Rank Correlation of Observed Responses and Predicted Probabilities

The predicted mean score of an observation is the sum of the Ordered Values (shown in the Response Profile table) minus one, weighted by the corresponding predicted probabilities for that observation; that is, the predicted means score $= \sum _{i=1}^{k+1}(i-1){\widehat{\pi }}_ i$, where $k+1$ is the number of response levels and ${\widehat{\pi }}_ i$ is the predicted probability of the ith (ordered) response.

A pair of observations with different observed responses is said to be concordant if the observation with the lower ordered response value has a lower predicted mean score than the observation with the higher ordered response value. If the observation with the lower ordered response value has a higher predicted mean score than the observation with the higher ordered response value, then the pair is discordant. If the pair is neither concordant nor discordant, it is a tie.

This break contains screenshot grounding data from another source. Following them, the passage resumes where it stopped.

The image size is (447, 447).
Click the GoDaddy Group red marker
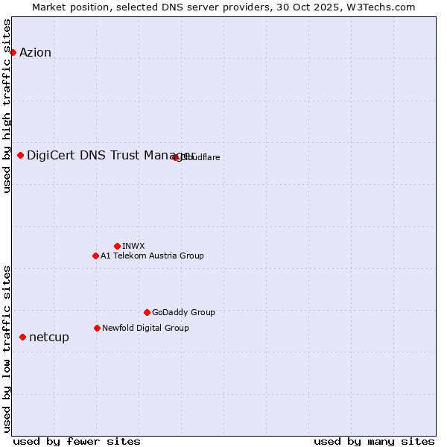tap(147, 312)
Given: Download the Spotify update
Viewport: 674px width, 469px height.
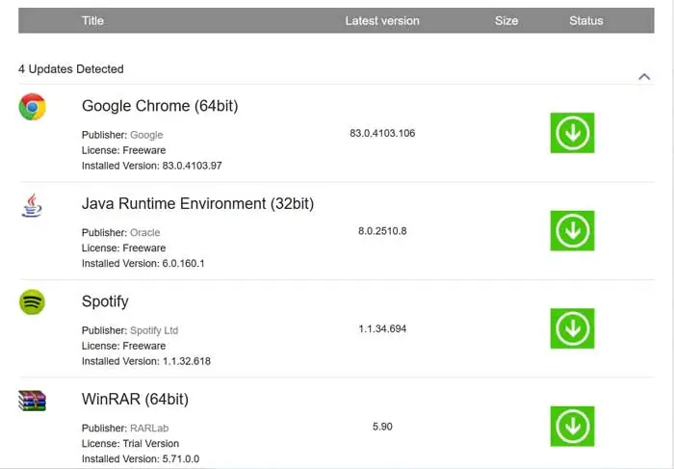Looking at the screenshot, I should [572, 328].
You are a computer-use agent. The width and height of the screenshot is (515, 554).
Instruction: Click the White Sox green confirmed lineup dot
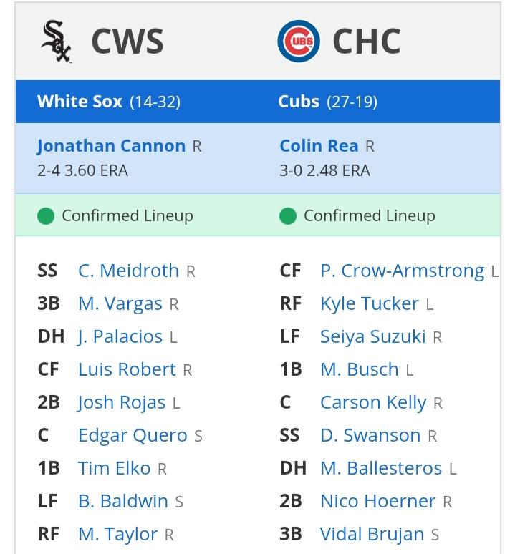(x=46, y=216)
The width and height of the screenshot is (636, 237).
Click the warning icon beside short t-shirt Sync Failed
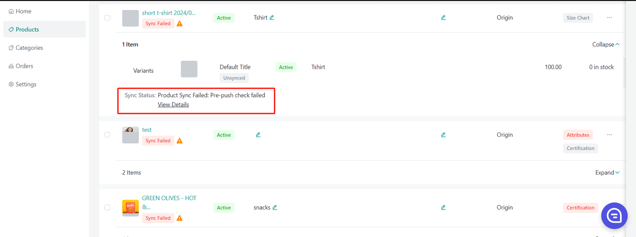point(179,24)
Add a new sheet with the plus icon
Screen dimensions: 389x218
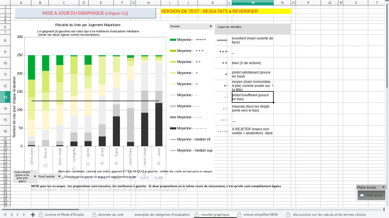[x=33, y=215]
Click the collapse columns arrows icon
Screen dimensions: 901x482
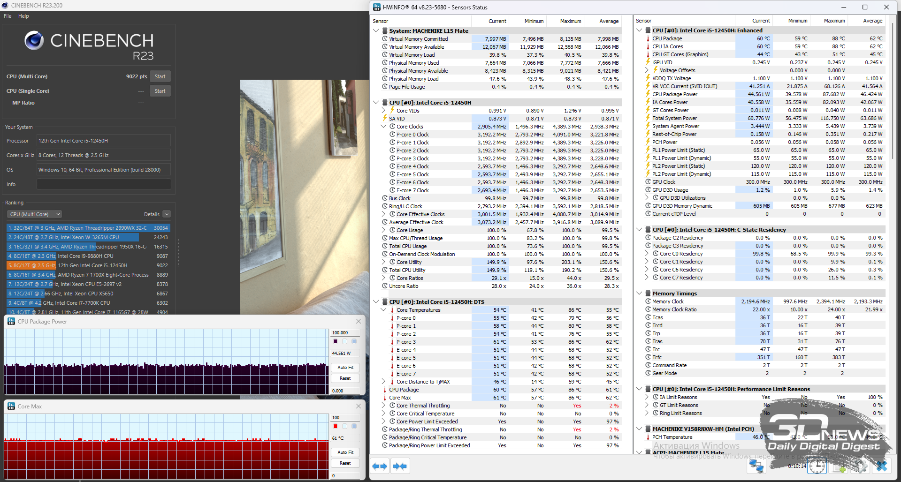(400, 466)
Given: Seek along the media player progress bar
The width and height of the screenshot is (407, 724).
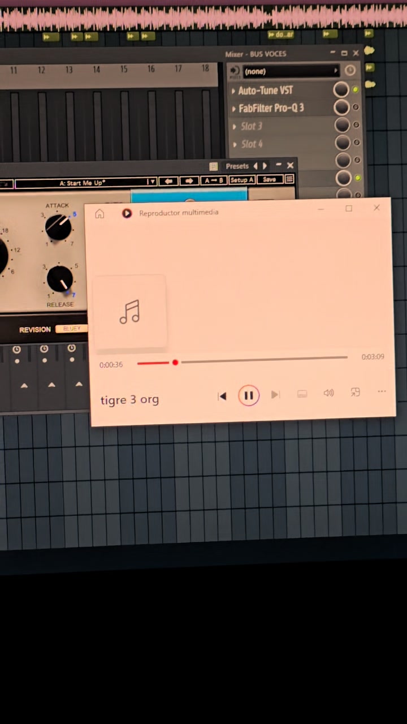Looking at the screenshot, I should coord(242,360).
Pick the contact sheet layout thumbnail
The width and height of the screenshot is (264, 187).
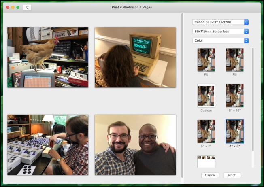(206, 162)
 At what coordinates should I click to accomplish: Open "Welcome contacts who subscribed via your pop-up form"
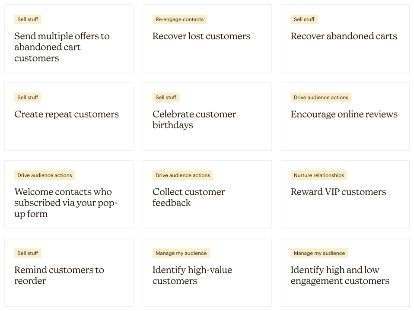[x=66, y=203]
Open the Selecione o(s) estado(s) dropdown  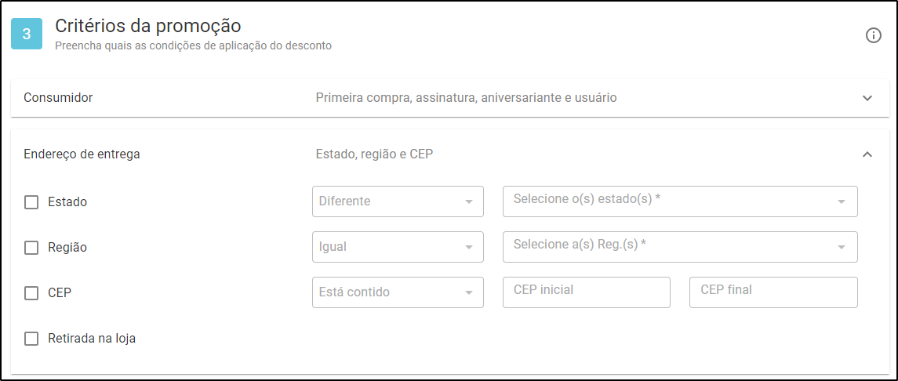coord(681,201)
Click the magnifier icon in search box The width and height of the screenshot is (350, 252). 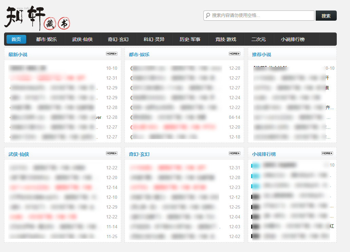[208, 16]
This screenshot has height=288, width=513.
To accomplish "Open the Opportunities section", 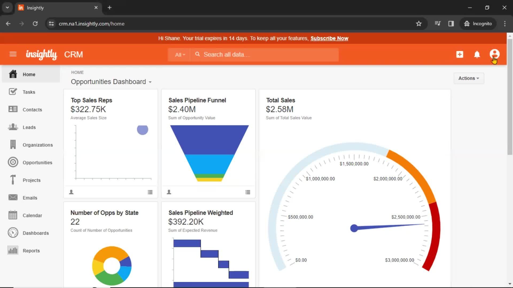I will [x=37, y=162].
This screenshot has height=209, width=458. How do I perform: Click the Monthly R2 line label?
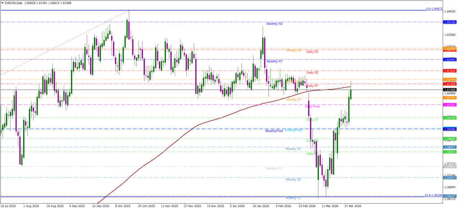tap(274, 24)
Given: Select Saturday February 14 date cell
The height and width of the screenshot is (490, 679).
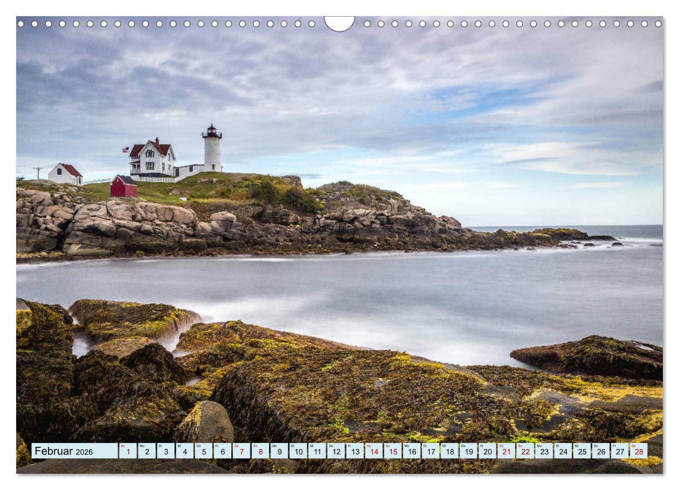Looking at the screenshot, I should point(373,451).
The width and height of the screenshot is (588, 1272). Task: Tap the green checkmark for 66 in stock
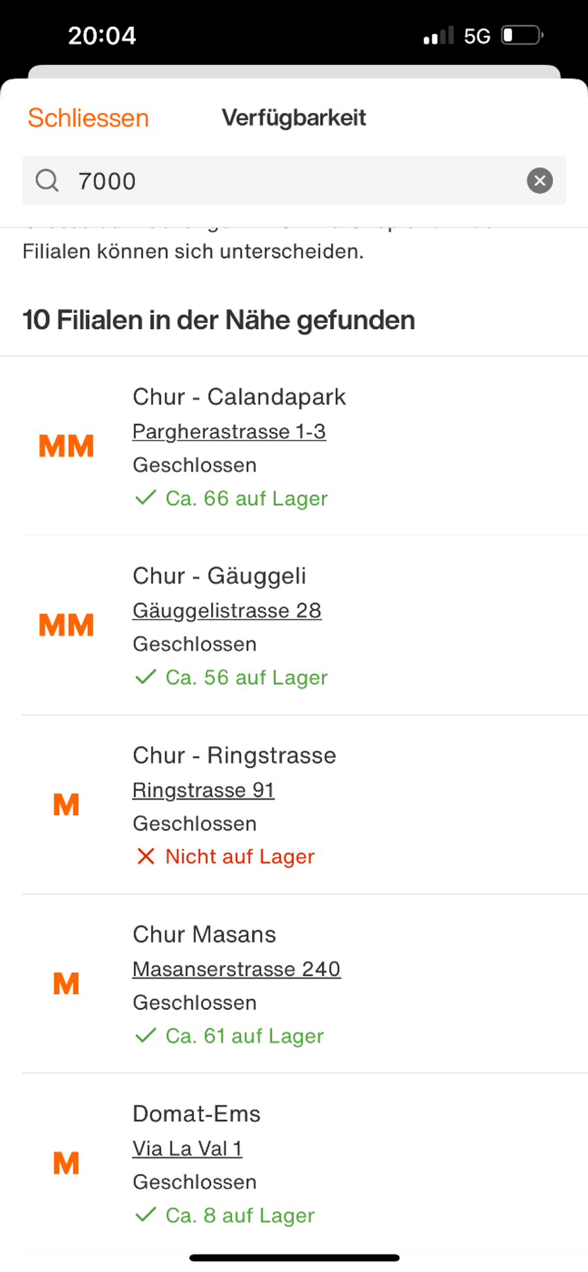pyautogui.click(x=145, y=498)
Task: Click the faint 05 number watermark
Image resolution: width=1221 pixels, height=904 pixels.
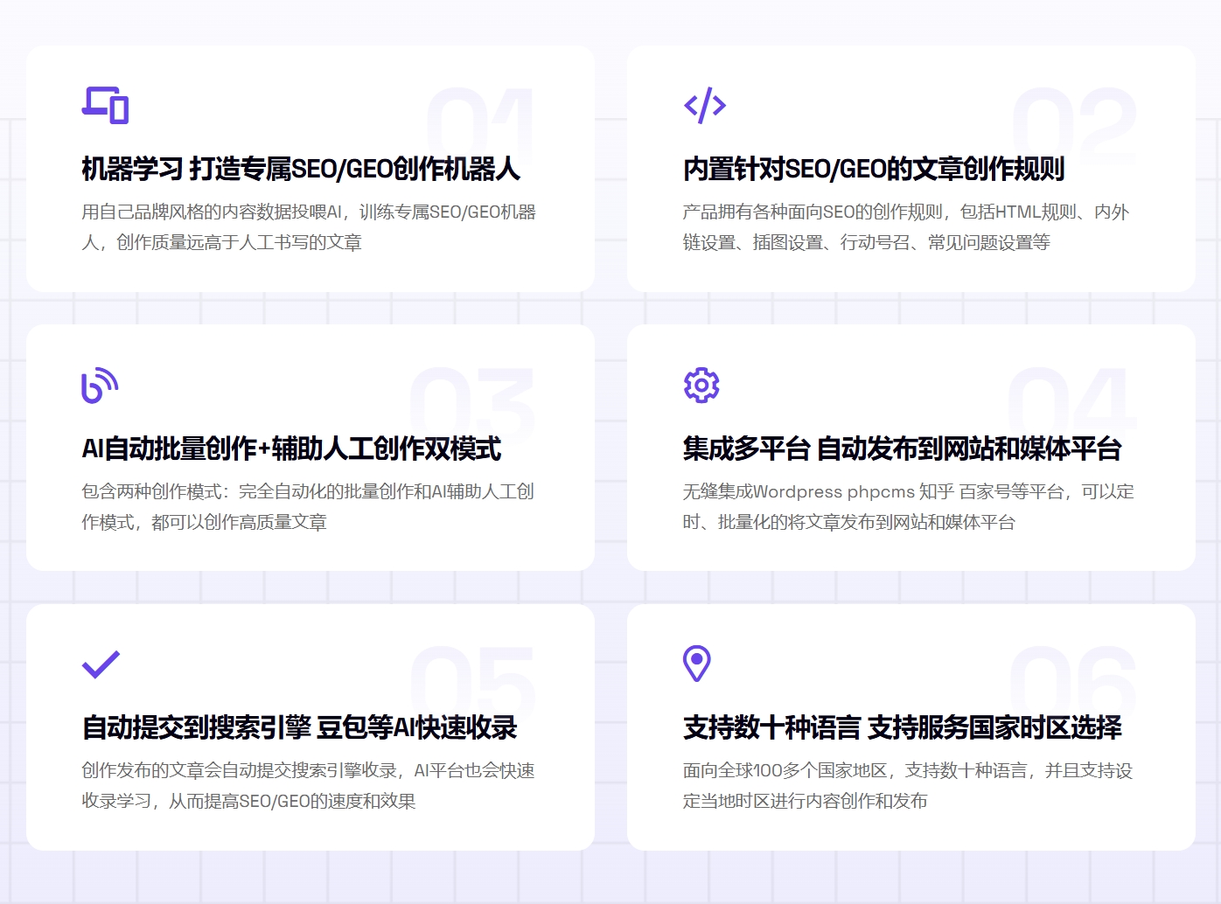Action: (x=472, y=682)
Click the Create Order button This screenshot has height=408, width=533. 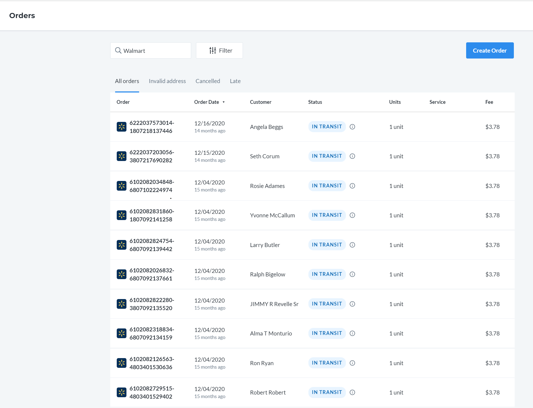pos(490,50)
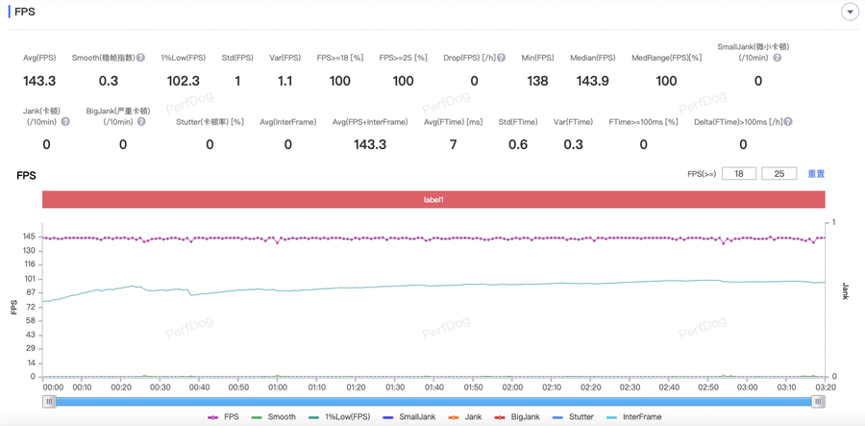865x426 pixels.
Task: Click the FPS threshold field showing 18
Action: 738,174
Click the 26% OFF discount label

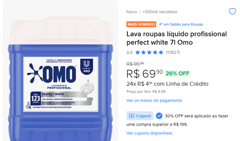tap(178, 74)

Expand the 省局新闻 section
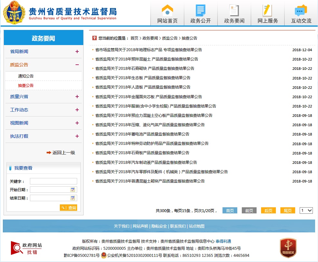pos(77,51)
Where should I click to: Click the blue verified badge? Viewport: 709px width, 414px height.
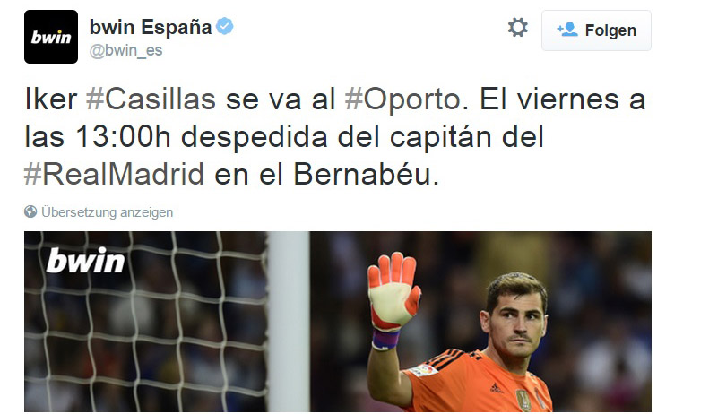click(224, 26)

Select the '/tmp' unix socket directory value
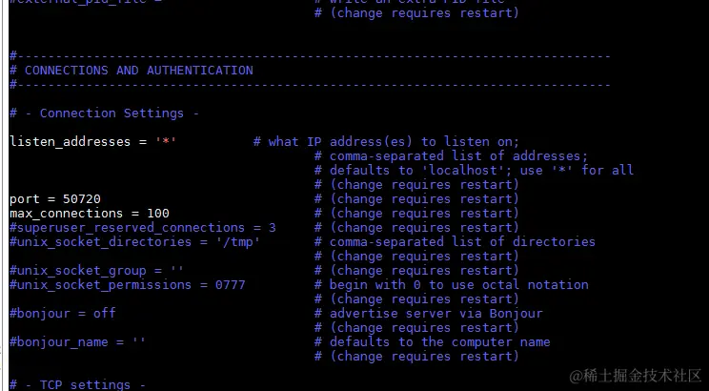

Enumeration of the total numbers of concordant and discordant pairs is carried out by categorizing the predicted mean score into intervals of length $k / 500$ and accumulating the corresponding frequencies of observations. Note that the length of these intervals can be modified by specification of the BINWIDTH= option in the MODEL statement.

Let N be the sum of observation frequencies in the data. Suppose there are a total of t pairs with different responses: $n_ c$ of them are concordant, $n_ d$ of them are discordant, and $t-n_ c-n_ d$ of them are tied. PROC LOGISTIC computes the following four indices of rank correlation for assessing the predictive ability of a model:

\[  \begin{array}{lcl} \mbox{\textit{c} } & =& (n_ c+0.5(t-n_ c-n_ d))/t \\ \mbox{Somers \textit{D} (Gini coefficient) } & =& (n_ c-n_ d)/t \\ \mbox{Goodman-Kruskal Gamma } & =& (n_ c-n_ d)/(n_ c+n_ d) \\ \mbox{Kendalls Tau-\textit{a} } & =& (n_ c-n_ d)/(0.5N(N-1)) \end{array}  \]

If there are no ties, then Somers’ D (Gini’s coefficient) $= 2c-1$. Note that the concordance index, c, also gives an estimate of the area under the receiver operating characteristic (ROC) curve when the response is binary (Hanley and McNeil, 1982). See the section ROC Computations for more information about this area.

For binary responses, the predicted mean score is equal to the predicted probability for Ordered Value 2. As such, the preceding definition of concordance is consistent with the definition used in previous releases for the binary response model.

These statistics are not available when the STRATA statement is specified.